Oil Little Changed as Saudi, Russia Send Mixed Signals on CutsBy
Saudi indicates willingness to roll over deal on supply glut
Committee said to see OPEC exceeding pledges in February
Oil ended Friday little changed as Russia’s energy minister said it’s too early to discuss extending an output-reduction deal, reducing optimism a day after Saudi Arabia indicated that a rollover to the second half of the year is a near certainty.
Saudi Arabia is ready to extend the cuts if supplies stay above the five-year average, Energy Minister Khalid Al-Falih said Thursday on Bloomberg Television. Russian Energy Minister Alexander Novak said that OPEC and its partners should decide in late April or mid-May whether to continue curbs. OPEC members exceeded their pledged cuts in February, two delegates said. Crude posted the first weekly gain since February.
Oil traded below $50 a barrel all week, near the lowest levels since November, as near-record U.S. crude stockpiles and increasing production weighed on the output reductions by the Organization of Petroleum Exporting Countries and non-OPEC nations.

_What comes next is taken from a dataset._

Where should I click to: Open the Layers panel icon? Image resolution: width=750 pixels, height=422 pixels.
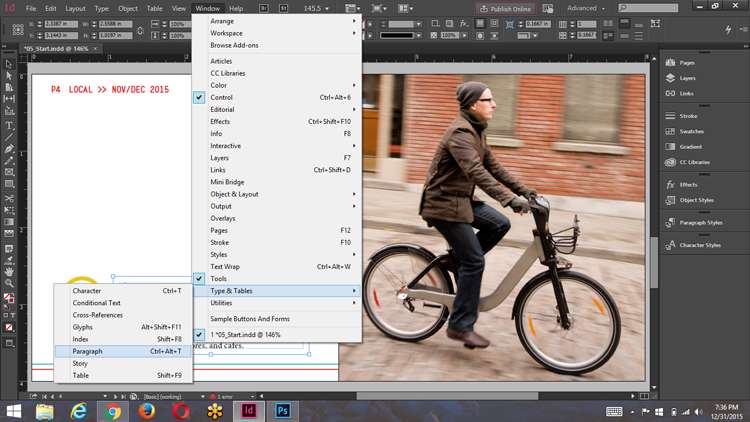681,78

The groups had a combined compliance rate of 94 percent in February, compared with 86 percent in January, delegates said.

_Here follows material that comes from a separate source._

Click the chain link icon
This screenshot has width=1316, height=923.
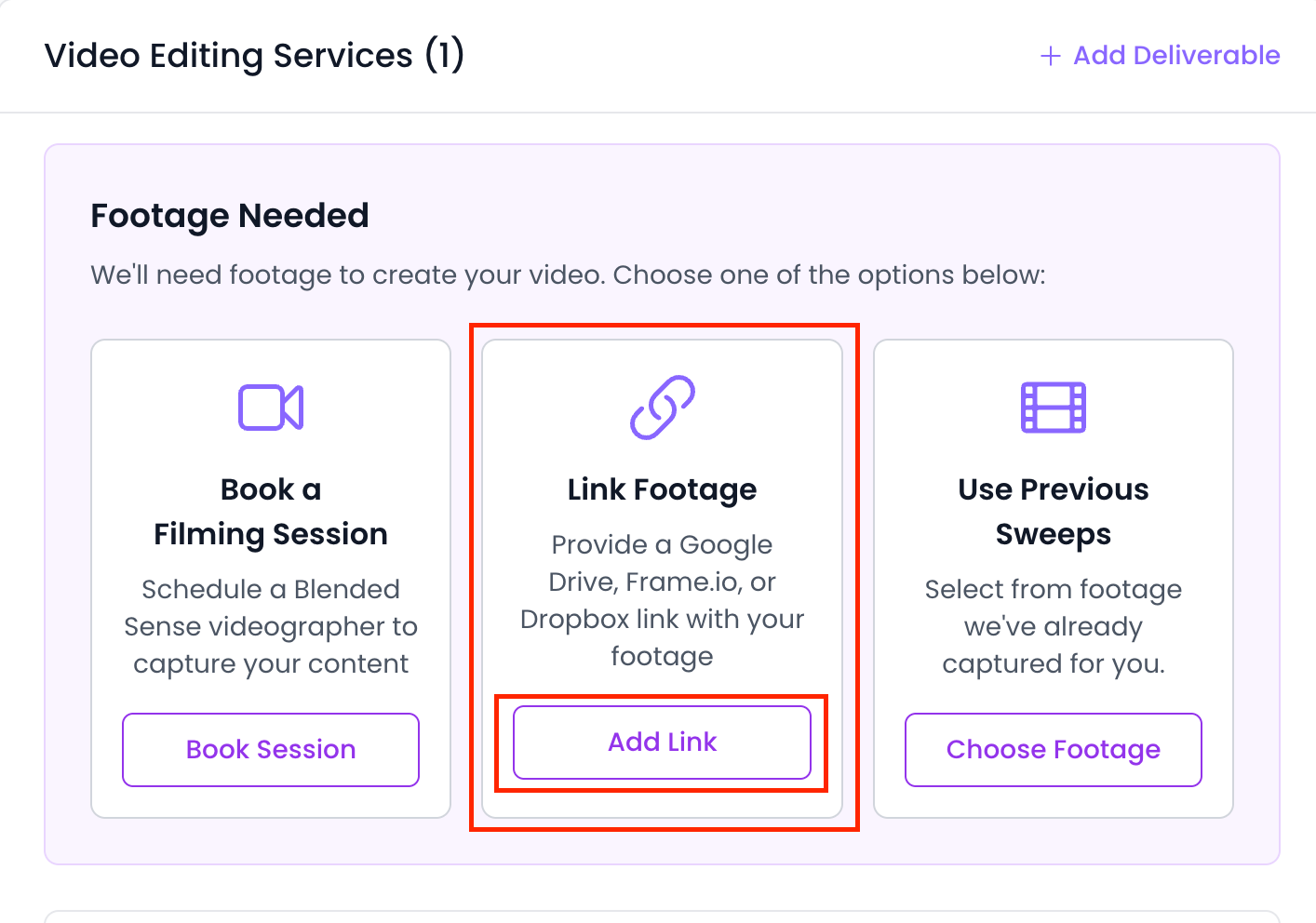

“There’s a bit more producer commitment, with the idea of more producers being amicable to the fact that they may need to extend this period of output restraint beyond the initially agreed six-month period,” Harry Tchilinguirian, head of commodity markets strategy at BNP Paribas SA in London, said by telephone. “But today, we have a little bit of cold water being poured on this constructive sentiment by Russia.”
West Texas Intermediate for April delivery rose 3 cents to settle at $48.78 a barrel on the New York Mercantile Exchange, up 29 cents for the week. Total volume traded was about 33 percent below the 100-day average.
Brent for May settlement advanced by 2 cents to end the session at $51.76 a barrel on the London-based ICE Futures Europe exchange. The global benchmark crude traded at a premium of $2.45 to May WTI.
Al-Falih said Thursday that he wants to signal to the market “that we’re going to do what it takes to bring the industry back to a healthy situation.” The OPEC-led cuts are moving global markets in the “right direction” and fundamentals have improved considerably, he said.
Russia trimmed its oil production by 160,000 barrels a day through mid-March, Novak told reporters in Moscow. The cuts will reach the planned level of 300,000 barrels a day in April and will remain there through the end of June.
The U.S. oil rig count rose by 14 to 631 rigs, the highest level since September 2015, according to data published Friday by Baker Hughes Inc. Nationwide crude inventories slid by 237,000 barrels last week to 528.2 million, according to the Energy Information Administration. Yet stockpiles remain near the highest level in more than three decades. The previous record of 528.4 million was set the prior week.
It’s likely U.S. crude inventories will increase during the rest of seasonal refinery maintenance season, Bob Yawger, director of the futures division at Mizuho Securities USA Inc. in New York, said by telephone.
- Angola will cut its crude exports in May to 1.67 million barrels a day, according to a preliminary loading program obtained by Bloomberg.
- BP Plc is in talks with Ineos AG to sell the Forties pipeline, one of the most important pieces of oil infrastructure in the U.K.’s North Sea.
- Citigroup Inc. recommends buying WTI July $56.50 calls and selling July $43 puts to profit from possible action at an OPEC meeting in May, where an extension of the deal would push crude prices higher, analysts including Daoyuan Zhou wrote in a report.